The request
Copy the Czkawka usage notes below word for word, between "It is possible to override" and "will be excluded.", inclusive.

Extract
━━━━━━━━━━━━━━━━

To open multiple file just select desired files with CTRL key pressed and still when clicking this key, double-click at selected items with left mouse button.
It is possible to override this, by adding arguments when opening app e.g. `czkawka_gui /home /usr --/home/rafal --/home/zaba` which means that `/home` and `/usr` directories will be checked and `/home/rafal` and `/home/zaba` will be excluded.
When using additional command line arguments, saving at exit option become disabled, so this current info about directories will not be saved until user save it manually.
After adding a path it is possible to mark one or more paths as a _Reference folder_. Files in the _Reference folder_ cannot be acted upon, e.g. selected, moved or removed. This behaviour can be useful if you want to leave a folder untouched, but still use it for comparison against others.
By default, all tools only write about results to console, but it is possible with specific arguments to delete some files/arguments or save it to file.
-`cache_similar_image_SIZE_HASH_FILTER.bin/json` - stores cache data and hashes which may be used later without needing to compute image hash again. Each algorithms use its own file, because hashes are completely different in each.

━━━━━━━━━━━━━━━━

Raw data
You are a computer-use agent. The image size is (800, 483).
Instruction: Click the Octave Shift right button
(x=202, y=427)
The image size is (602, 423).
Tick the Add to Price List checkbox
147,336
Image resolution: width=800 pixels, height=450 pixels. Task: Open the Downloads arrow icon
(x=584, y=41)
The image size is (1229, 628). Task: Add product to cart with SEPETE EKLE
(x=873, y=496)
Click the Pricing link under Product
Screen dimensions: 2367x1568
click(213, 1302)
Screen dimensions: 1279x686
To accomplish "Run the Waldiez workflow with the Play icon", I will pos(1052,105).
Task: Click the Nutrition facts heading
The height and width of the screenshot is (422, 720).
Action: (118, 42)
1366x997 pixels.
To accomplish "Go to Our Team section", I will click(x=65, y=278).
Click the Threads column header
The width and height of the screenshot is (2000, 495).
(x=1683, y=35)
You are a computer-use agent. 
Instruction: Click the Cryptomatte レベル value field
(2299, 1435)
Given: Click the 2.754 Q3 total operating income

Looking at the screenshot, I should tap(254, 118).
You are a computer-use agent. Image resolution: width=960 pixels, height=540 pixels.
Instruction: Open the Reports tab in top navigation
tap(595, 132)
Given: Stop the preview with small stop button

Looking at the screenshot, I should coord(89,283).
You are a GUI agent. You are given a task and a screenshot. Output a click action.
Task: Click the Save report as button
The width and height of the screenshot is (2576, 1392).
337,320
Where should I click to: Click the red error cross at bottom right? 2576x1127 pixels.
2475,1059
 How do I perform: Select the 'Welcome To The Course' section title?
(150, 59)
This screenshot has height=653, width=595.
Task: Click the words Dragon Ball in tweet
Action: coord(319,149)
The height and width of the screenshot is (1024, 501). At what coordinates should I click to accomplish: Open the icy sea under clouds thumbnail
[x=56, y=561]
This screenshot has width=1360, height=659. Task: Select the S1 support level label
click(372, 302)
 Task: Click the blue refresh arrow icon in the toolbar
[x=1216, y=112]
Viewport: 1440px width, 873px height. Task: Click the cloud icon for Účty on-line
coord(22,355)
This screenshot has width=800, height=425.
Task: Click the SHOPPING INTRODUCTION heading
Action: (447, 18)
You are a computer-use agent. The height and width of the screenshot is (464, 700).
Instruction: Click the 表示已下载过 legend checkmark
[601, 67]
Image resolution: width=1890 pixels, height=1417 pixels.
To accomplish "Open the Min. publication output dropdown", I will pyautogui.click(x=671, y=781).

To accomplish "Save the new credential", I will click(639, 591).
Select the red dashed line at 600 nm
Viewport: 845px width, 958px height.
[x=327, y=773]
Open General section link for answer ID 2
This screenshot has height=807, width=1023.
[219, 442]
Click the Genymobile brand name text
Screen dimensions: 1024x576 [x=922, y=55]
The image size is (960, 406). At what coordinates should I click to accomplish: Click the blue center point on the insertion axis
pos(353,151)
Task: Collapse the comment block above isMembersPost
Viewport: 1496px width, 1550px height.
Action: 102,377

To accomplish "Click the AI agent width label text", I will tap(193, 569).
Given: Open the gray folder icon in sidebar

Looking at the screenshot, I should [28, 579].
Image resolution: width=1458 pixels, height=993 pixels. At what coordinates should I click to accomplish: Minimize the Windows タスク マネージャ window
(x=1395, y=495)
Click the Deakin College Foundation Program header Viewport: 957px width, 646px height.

━━━━━━━━━━━━━━━━

Worked answer
It is possible to override this, by adding arguments when opening app e.g. `czkawka_gui /home /usr --/home/rafal --/home/zaba` which means that `/home` and `/usr` directories will be checked and `/home/rafal` and `/home/zaba` will be excluded.